Невозможно согласиться поэтому с концепцией А. Анисимова, который пытался доказать, будто сказка старше мифа, т. е. будто внерелигиозная, чисто художественная деятельность фантазии предшествует религиозно-осмысленному мифотворчеству (442, 89 и 93. Ср. 443, 70)[83]. Как ни заманчив такой способ доказательства генетической независимости искусства от религии, его нельзя убедительно аргументировать ни исторически, ни теоретически. Первичность художественно-образного сознания первобытного человека по отношению к его религиозному сознанию нельзя понимать как хронологическое предшествование. Речь должна идти о другом — о правильном толковании природы самого мифа, которую глубоко ошибочно было бы измерять одними религиозными параметрами. Напомним важнейшее положение К. Маркса, неоднократно называвшего мифологию «бессознательно-художественной переработкой» природы и общества в народной фантазии (455, т. 12, 737). Однако диалектика мифа состоит в том, что он был не чисто художественным явлением, а явлением художественно-религиозным, т. е. произведением искусства, которое мыслилось и функционировало не как художественный вымысел, а как точное описание некоей высшей «реальности». Миф — это религиозное представление, выступающее в форме искусства; потому-то в дальнейшем, утратив свое религиозное содержание, миф окажется для общества чистой художественной ценностью — так же, как языческие идолы, тотемные столбы или иконы[84].

{180} Мы могли бы, таким образом, заключить, что первоначальная форма бытия искусства есть именно форма перехода от неискусства к искусству, обладающая двойной качественной определенностью и двойной функциональностью. Иначе говоря, искусство рождается как художественное осмысление, преобразование, «оформление» разнообразных способов практической деятельности первобытного человека — именно тех, социальная ценность которых была особенно значительной и требовала специального утверждения, закрепления и выявления. Возможность такого «прорастания» художественных форм в различных жизненно-практических способах деятельности и «обволакивания» последних первыми объясняется тремя причинами.

Во-первых, в ту пору все основные направления социальной жизнедеятельности — изготовление орудий труда, охота, добывание и хранение огня, магические заклинания стихий и животных, способы общения и передачи практически необходимой информации, воспитание и обучение подрастающих поколений, укрепление родовых и племенных связей — оказывались для первобытного человека не узкоутилитарным действием, но действием одновременно практическим и духовным, созидательным и выразительным, поскольку познание, осмысление и оценка человеком мира не были еще самостоятельными актами и могли осуществляться только в единстве с актами практическими.

## УСЛОВИЕ ЗАДАНИЯ:
Выведите без изменений часть текста о мифе и рождении искусства: от слов «Во-первых, в ту» до слов «с актами практическими.» включительно.

## ИСХОДНЫЕ СТРОКИ:
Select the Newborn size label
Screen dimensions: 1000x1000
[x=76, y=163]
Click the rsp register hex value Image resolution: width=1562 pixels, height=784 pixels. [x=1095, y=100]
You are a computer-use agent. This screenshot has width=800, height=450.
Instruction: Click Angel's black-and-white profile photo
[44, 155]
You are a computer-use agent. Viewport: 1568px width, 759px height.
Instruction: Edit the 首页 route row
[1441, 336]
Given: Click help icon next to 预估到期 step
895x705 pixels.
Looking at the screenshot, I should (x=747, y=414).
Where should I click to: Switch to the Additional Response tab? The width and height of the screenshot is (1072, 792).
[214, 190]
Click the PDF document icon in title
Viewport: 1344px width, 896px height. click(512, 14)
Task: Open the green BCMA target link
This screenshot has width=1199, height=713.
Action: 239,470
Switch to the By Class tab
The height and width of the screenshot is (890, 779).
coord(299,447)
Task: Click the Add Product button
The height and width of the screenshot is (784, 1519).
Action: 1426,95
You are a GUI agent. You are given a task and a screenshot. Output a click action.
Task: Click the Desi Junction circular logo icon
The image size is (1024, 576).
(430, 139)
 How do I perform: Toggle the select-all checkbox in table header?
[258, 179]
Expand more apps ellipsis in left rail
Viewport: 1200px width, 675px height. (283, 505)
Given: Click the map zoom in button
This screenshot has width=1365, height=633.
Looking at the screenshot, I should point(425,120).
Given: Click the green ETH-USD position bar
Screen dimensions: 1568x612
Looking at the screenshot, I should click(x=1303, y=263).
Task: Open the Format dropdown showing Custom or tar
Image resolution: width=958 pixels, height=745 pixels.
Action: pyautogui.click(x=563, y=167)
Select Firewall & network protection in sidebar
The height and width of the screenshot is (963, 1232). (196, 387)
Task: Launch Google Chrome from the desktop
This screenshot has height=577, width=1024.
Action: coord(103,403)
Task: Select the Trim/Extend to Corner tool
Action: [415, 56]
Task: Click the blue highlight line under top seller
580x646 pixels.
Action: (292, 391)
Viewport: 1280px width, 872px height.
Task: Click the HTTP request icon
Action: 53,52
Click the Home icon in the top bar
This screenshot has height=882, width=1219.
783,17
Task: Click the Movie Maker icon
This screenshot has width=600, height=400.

## ОТВЕТ:
Во-первых, в ту пору все основные направления социальной жизнедеятельности — изготовление орудий труда, охота, добывание и хранение огня, магические заклинания стихий и животных, способы общения и передачи практически необходимой информации, воспитание и обучение подрастающих поколений, укрепление родовых и племенных связей — оказывались для первобытного человека не узкоутилитарным действием, но действием одновременно практическим и духовным, созидательным и выразительным, поскольку познание, осмысление и оценка человеком мира не были еще самостоятельными актами и могли осуществляться только в единстве с актами практическими.